Nariman observed that it was “not possible for the court to fold its hands when petitioners [Muslim women] come to court for justice”. He said triple talaq in all its three forms — talaq-e-biddat, talaq ahsan and talaq hasan — was “recognised and enforced” under Section 2 of the Shariat Act of 1937. “In our opinion, therefore, the 1937 Act, insofar as it seeks to recognise and enforce Triple Talaq, is within the meaning of the expression ‘laws in force’ in Article 13(1) and must be struck down as being void to the extent that it recognizes and enforces Triple Talaq,” Nariman stated. Kurian held that instant talaq was against the tenets of the Quran. “What is banned in Quran cannot be good in Shariat.
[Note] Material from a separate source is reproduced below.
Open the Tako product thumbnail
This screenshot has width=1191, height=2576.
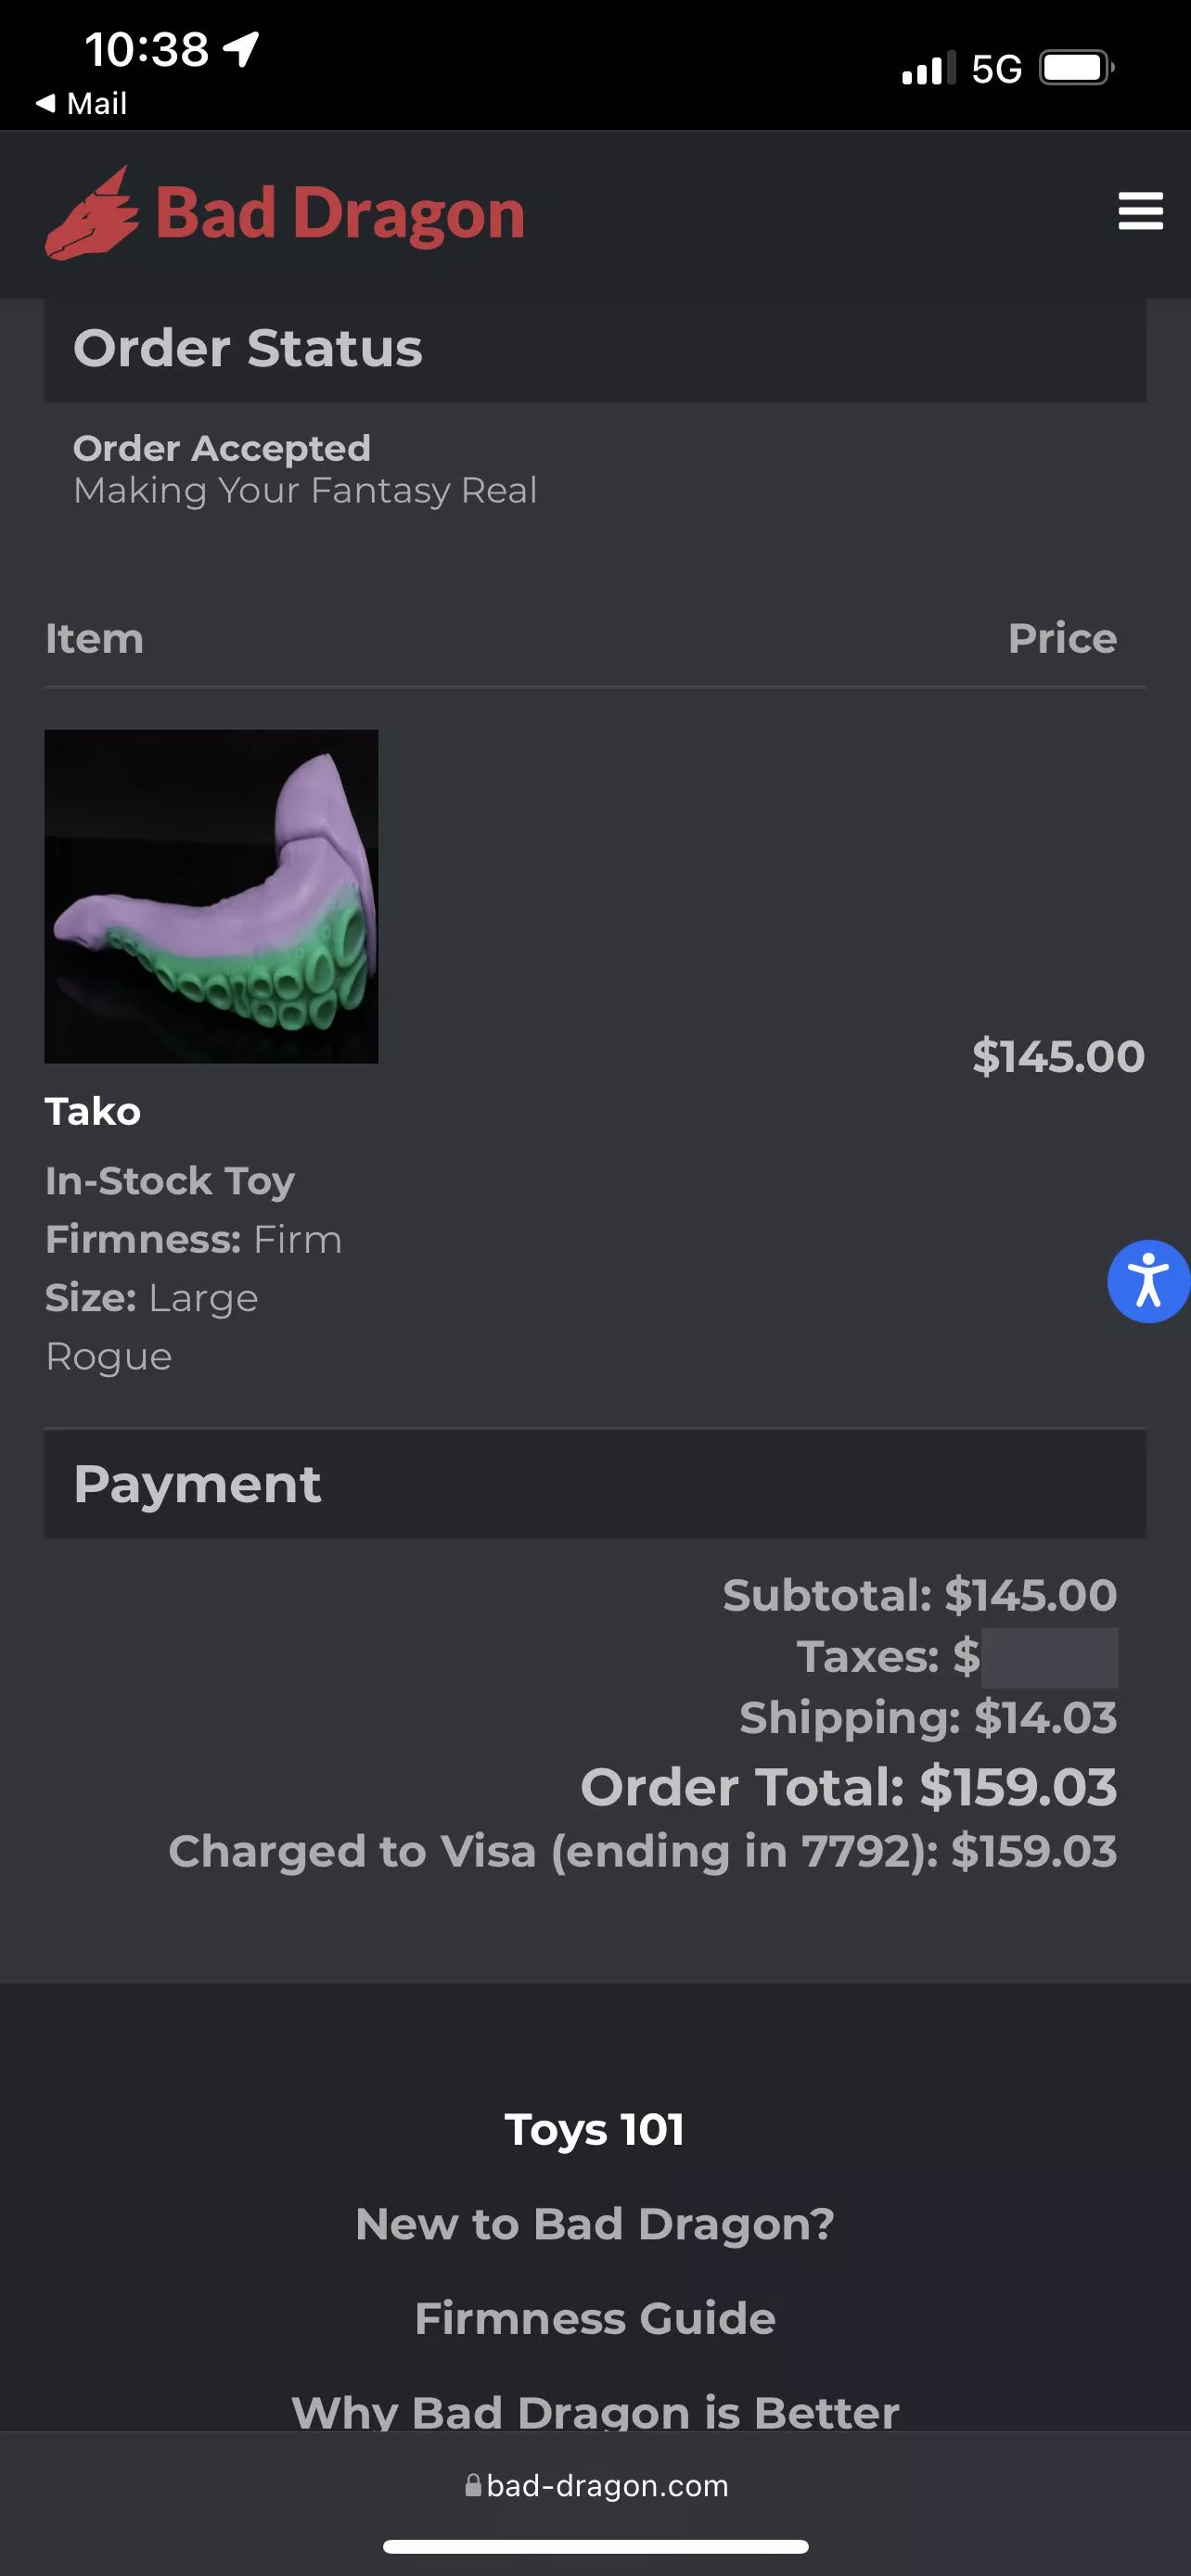coord(211,896)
What is banned in theology cannot be good in law,” he said.
Kurian noted that merely being around for 1,400 years did not make a practice eligible for protection under Article 25. He also differed with the chief justice that triple talaq as a personal law is integral to religious belief. The bench, which consisted of judges from different religious communities — Sikh, Christian, Parsi, Hindu and Muslim — had heard seven pleas. This included five separate petitions filed by Muslim women challenging the prevalent practice of triple talaq in the community. Khehar, who headed the bench, held that talaq-e-biddat is an integral part of Article 25 (freedom of religion), followed for over 1,400 years by the Hanafis and has become a part of religious practice. He held that instant talaq does not violate Articles 14, 19 and 21 of the Constitution.
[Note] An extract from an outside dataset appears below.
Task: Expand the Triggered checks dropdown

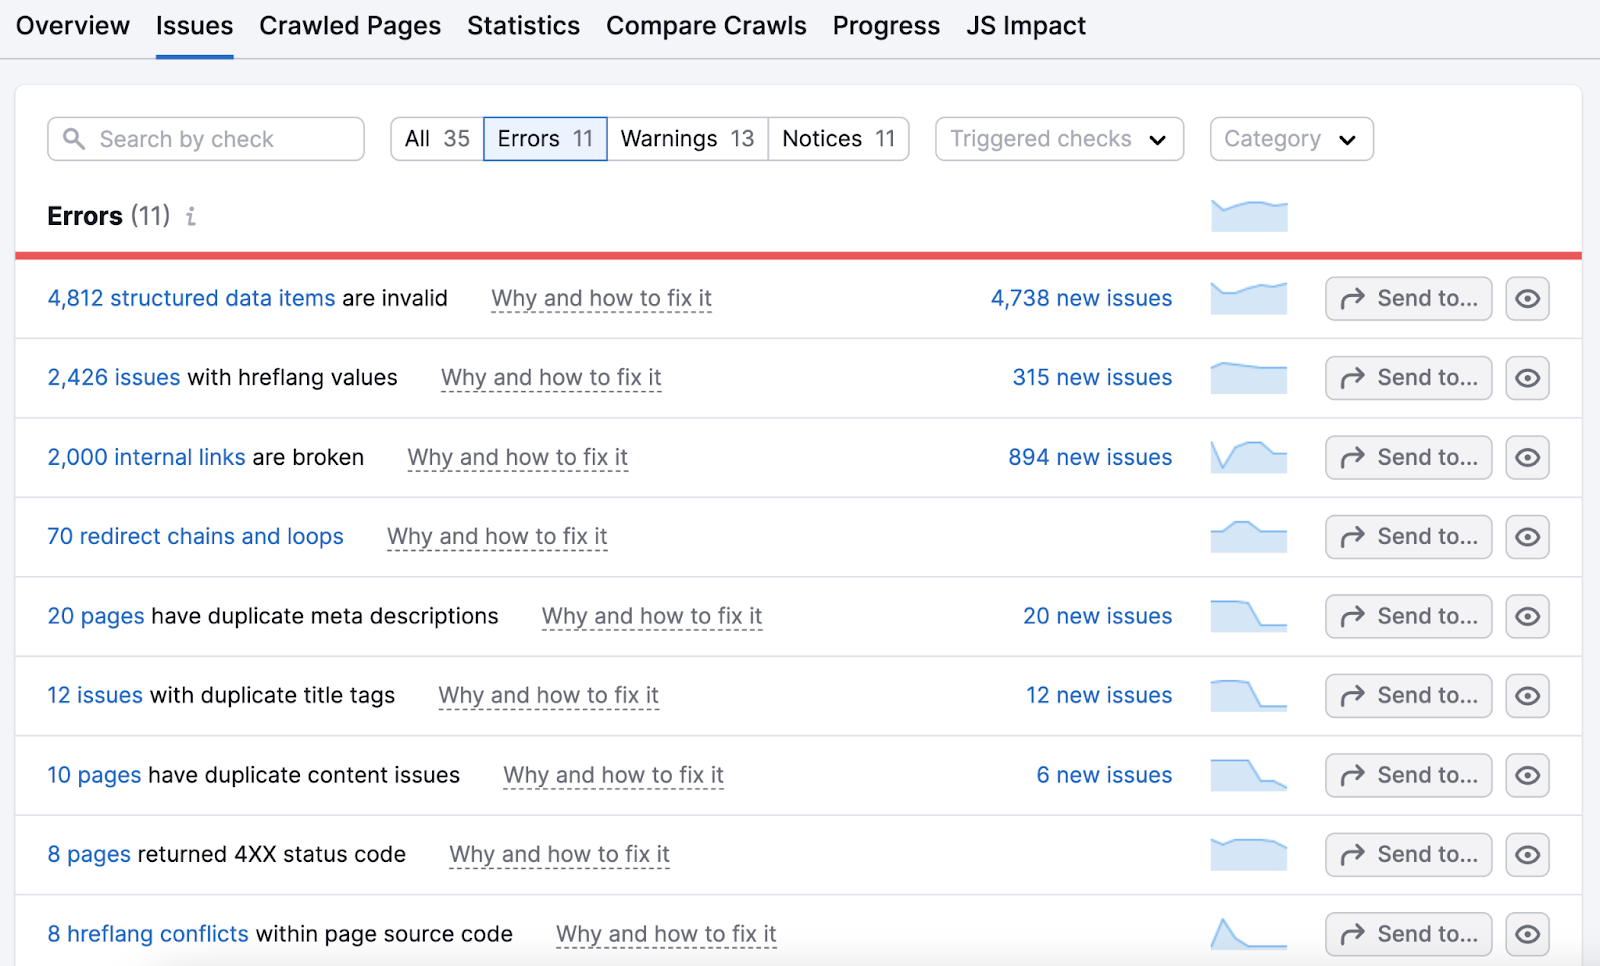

Invoking Article 142 to injunct Muslim men from divorcing through talaq-e-biddat, the chief justice said, “We hope and expect that the contemplated legislation will also take into consideration advances in Muslim ‘personal law’ — ‘Shariat’, as have been corrected by legislation the world over, even by theocratic Islamic States”. Joseph and Nariman gave separate judgments against the validity of instant talaq, with Lalit supporting the latter judgment. The verdict was welcomed by the government, political parties and activists, with Prime Minister Narendra Modi hailing it as “historic”. “Judgement of the SC on triple talaq is historic. It grants equality to Muslim women and is a powerful measure for women empowerment,” Modi tweeted.
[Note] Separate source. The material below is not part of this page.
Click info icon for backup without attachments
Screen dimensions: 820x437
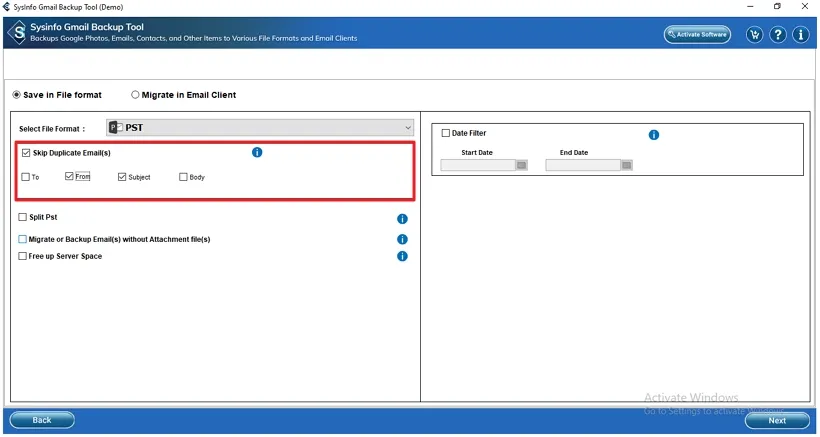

BJP president Amit Shah said it was the “beginning of a new epoch for women to live with self-respect”. Terming it a welcome step, finance minister Arun Jaitley said he hoped aberrations in personal laws which infringe constitutional guarantees can now be rectified. Congress leader Salman Khurshid too welcomed the judgment, saying “it is a good decision”. He, however, said the reasoning behind the decision was as important as the decision itself and one should see it before coming to any conclusion. The AIMPLB said that it would chalk out its future course of action at its working committee meeting on September 10 in Bhopal, an official of the body said.